ТЕКСТ СТРАНИЦЫ:
>>

Единственное стоящее, что объявило ФАНО, — программа реструктуризации научных учреждений. Я согласен, тут много перезревших проблем, все строилось еще в советское время, много устарело, неактуально, необходимо обновление. Но реализация программы вызывает вопросы. Насколько я знаю, у нас в Сибири, а также в республиках Северного Кавказа по географическому принципу объединяют научные учреждения в одно юридическое лицо со всеми вытекающими последствиями. Появляются безликие объединенные структуры, которые, наверное, позволяют легче проводить финансовые операции и кадровую политику, но живая ткань науки от этого страдает. Классический пример — то, что ФАНО пыталось сделать в Иркутске. Там хотели слить 18 юридических лиц в одно: химиков, физиков, геологов, медиков и т.д. Сейчас серьезная ситуация в Красноярском крае, где пять институтов Академгородка соединяют в одно лицо. ФАНО упаковывает это в красивую обертку — идем навстречу пожеланиям трудящихся, Ученые советы согласны, все остаются на своих местах, продолжают работать, но фактически идет разрушение проверенной веками во всем мире институциональной формы организации науки. Это нанесет вред в регионах, национальных республиках. Такого рода комплексные институты существовали на заре советской власти, когда надо было быстро решать проблемы, создавались комплексные институты, где вместе работали и физики, и ветеринары. Это был первый шаг…

Сегодня надежды, что реформа что-то улучшит, оказались наивными и несбыточными. Кстати, одно из последствий возрастного ценза — появилось много безработных академиков, директорами институтов назначаются молодые. В каких-то случаях это правильно, но часто на заседаниях Ученого совета я вижу бывшего директора Института ядерной физики, крупнейшего в системе РАН, со своим молодым директором. Они сейчас вдвоем ходят: у одного опыт, а у другого должность, ну, и, конечно, он более энергичный. Видно, что делать надо было иначе.

<<

Перепишите без изменений отрывок текста страницы от слов «Сегодня надежды, что» до слов «надо было иначе.» включительно. Записи никак не связаны с текстом страницы.

ИСХОДНЫЕ ДАННЫЕ:
>>

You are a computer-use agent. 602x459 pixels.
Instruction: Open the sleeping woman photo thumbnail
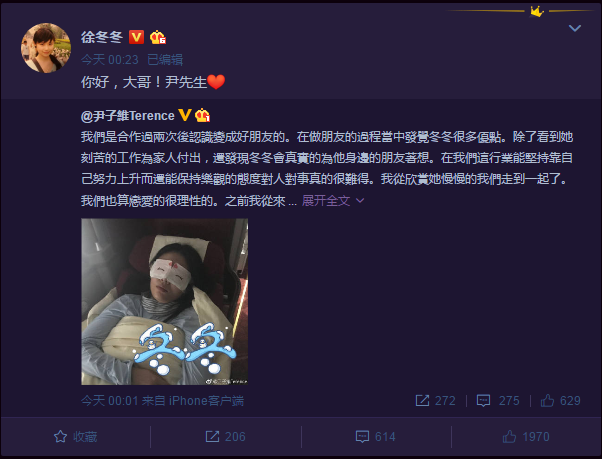164,301
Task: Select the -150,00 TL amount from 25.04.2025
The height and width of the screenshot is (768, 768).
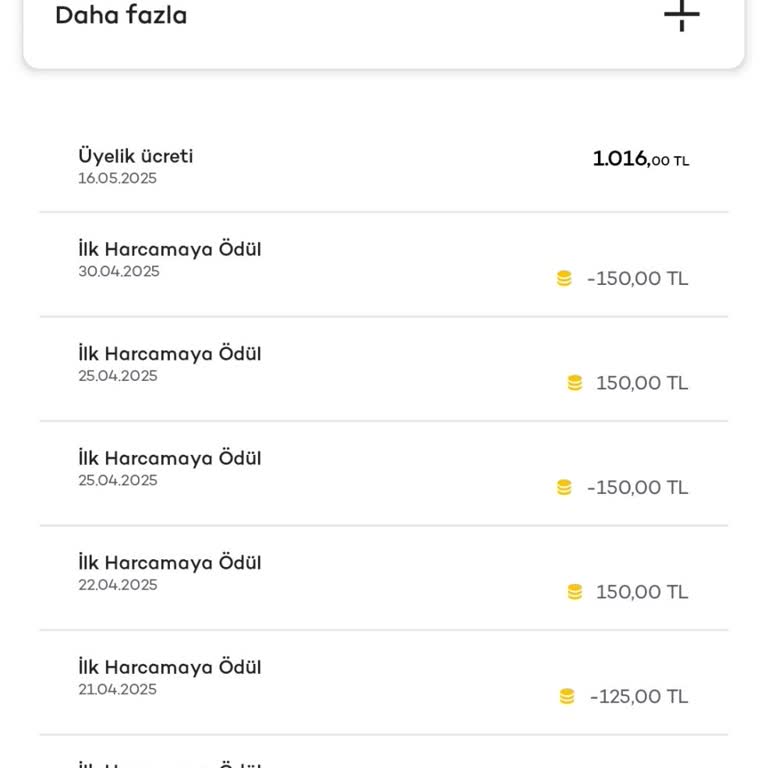Action: click(637, 488)
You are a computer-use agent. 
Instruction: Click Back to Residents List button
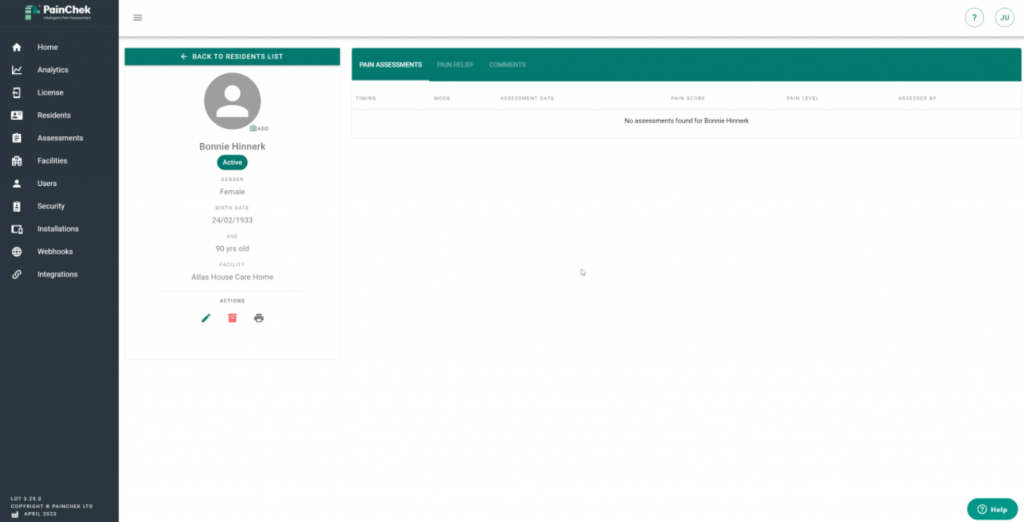[232, 57]
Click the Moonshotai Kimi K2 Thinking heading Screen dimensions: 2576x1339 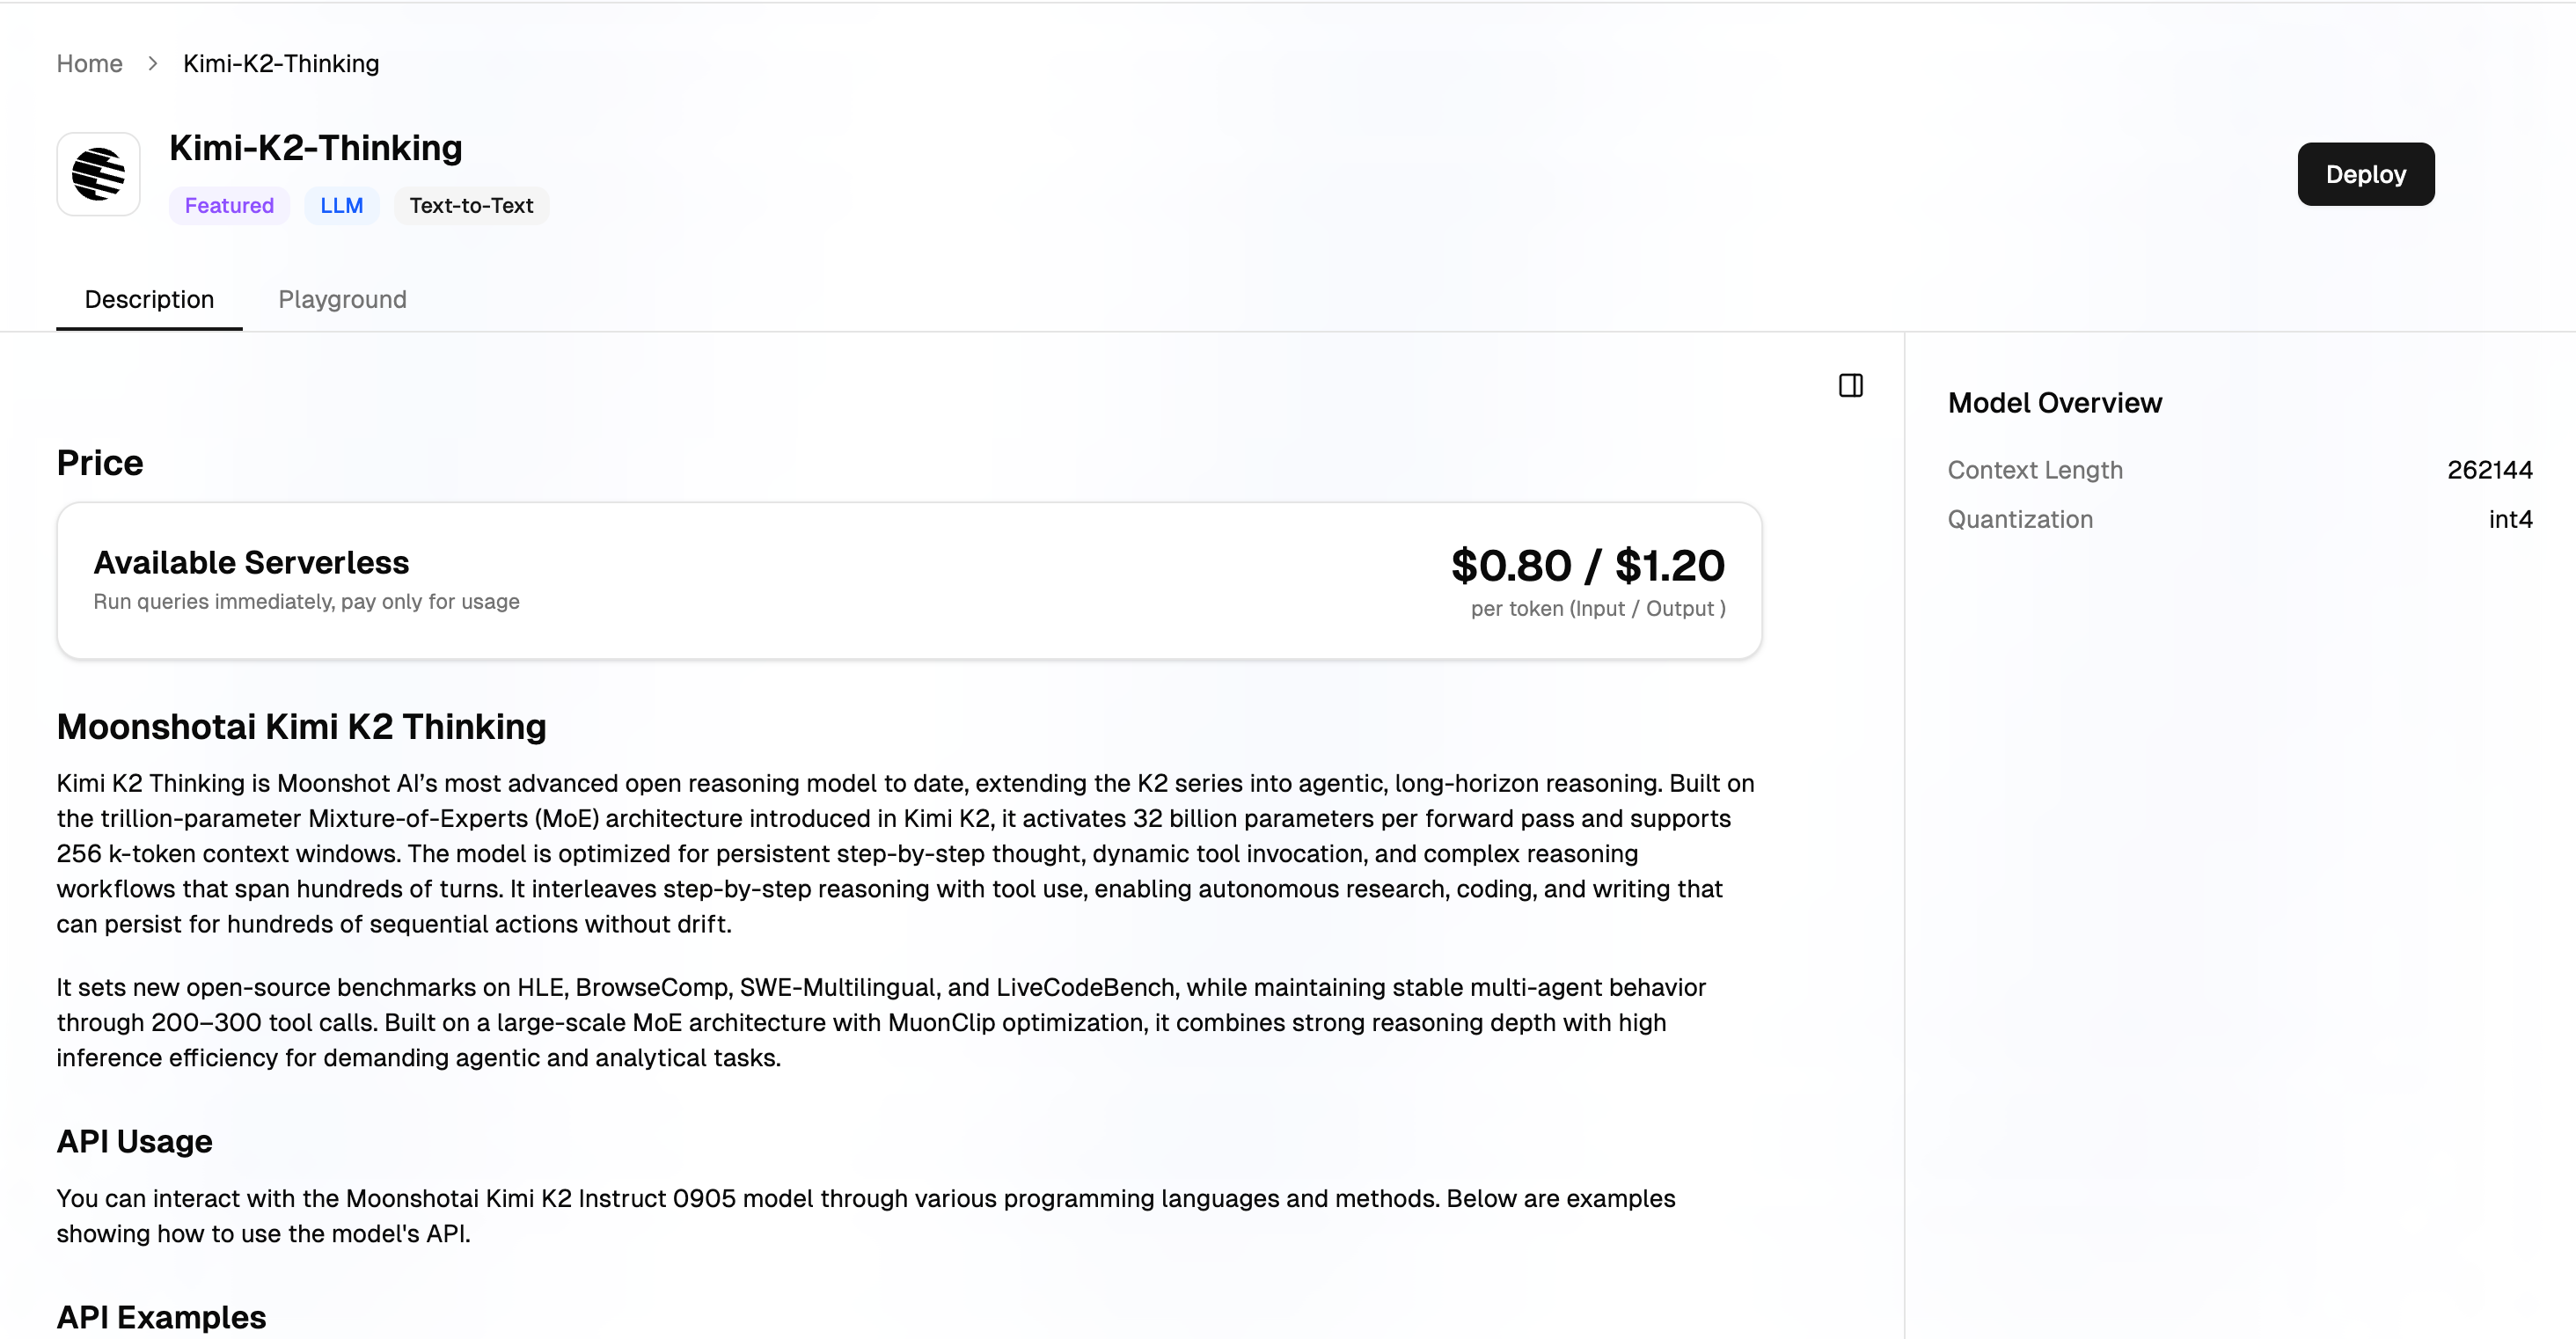coord(302,726)
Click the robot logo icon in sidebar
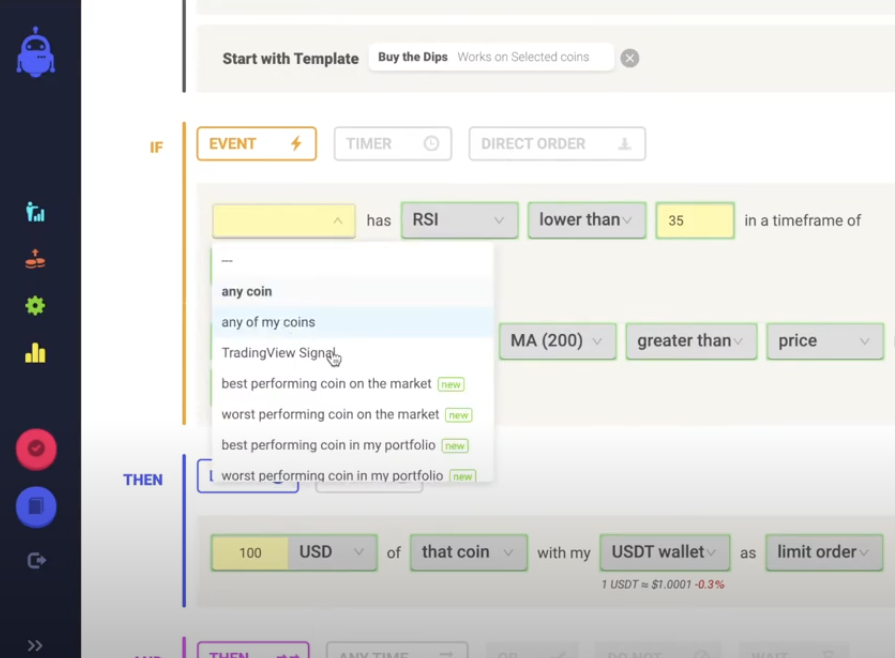Viewport: 895px width, 658px height. pyautogui.click(x=35, y=52)
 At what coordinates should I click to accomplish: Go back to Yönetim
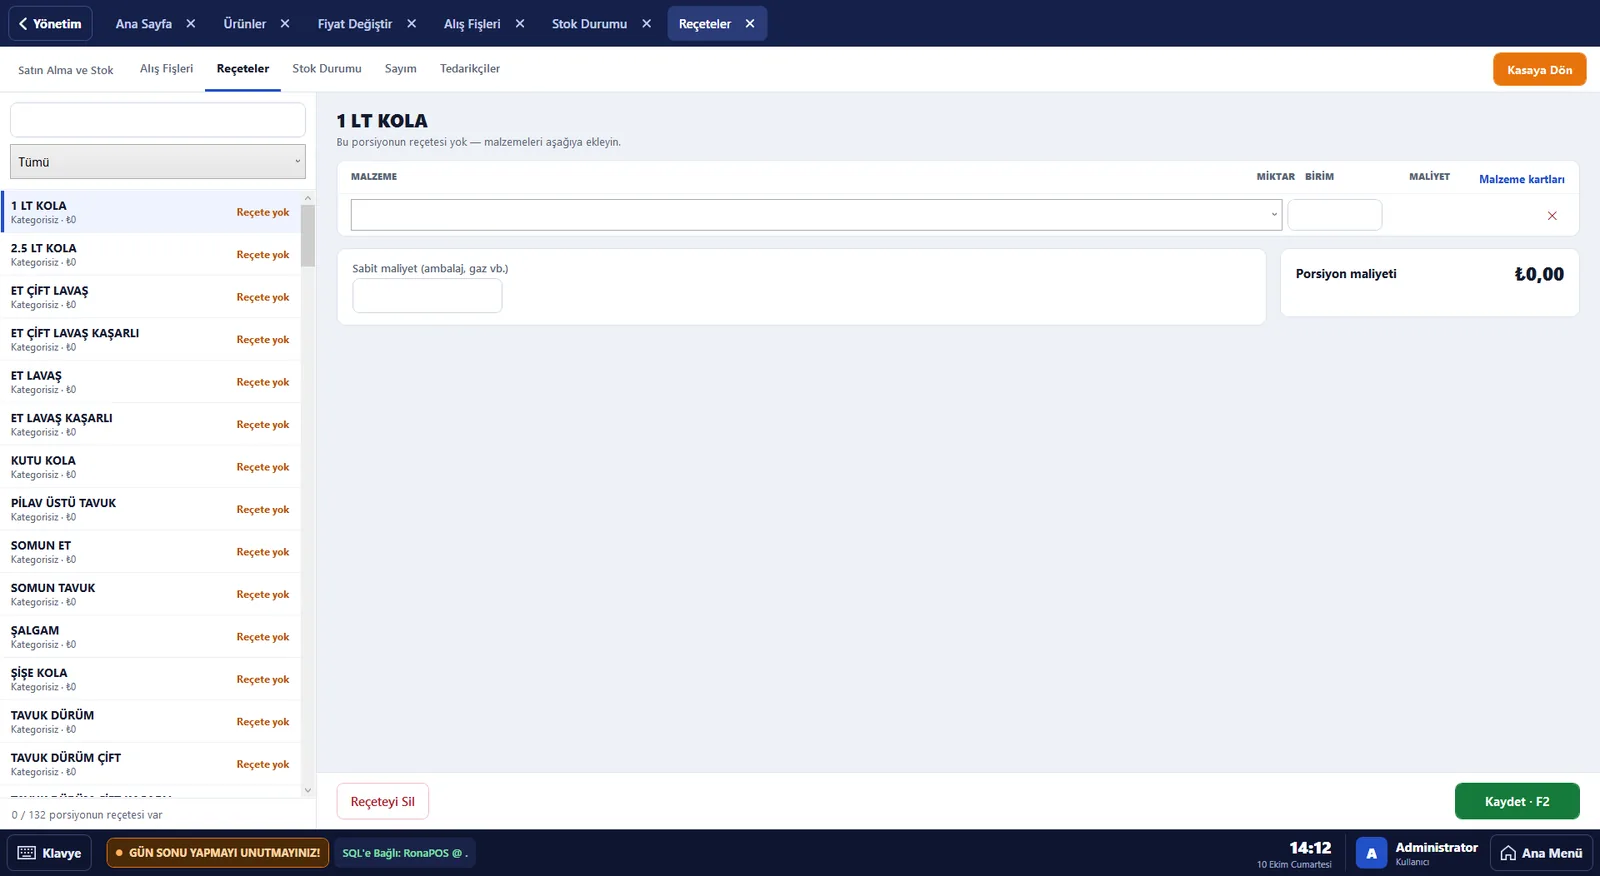pos(50,23)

<<

РЕШЕНИЕ ЗАДАЧИ:
Сегодня надежды, что реформа что-то улучшит, оказались наивными и несбыточными. Кстати, одно из последствий возрастного ценза — появилось много безработных академиков, директорами институтов назначаются молодые. В каких-то случаях это правильно, но часто на заседаниях Ученого совета я вижу бывшего директора Института ядерной физики, крупнейшего в системе РАН, со своим молодым директором. Они сейчас вдвоем ходят: у одного опыт, а у другого должность, ну, и, конечно, он более энергичный. Видно, что делать надо было иначе.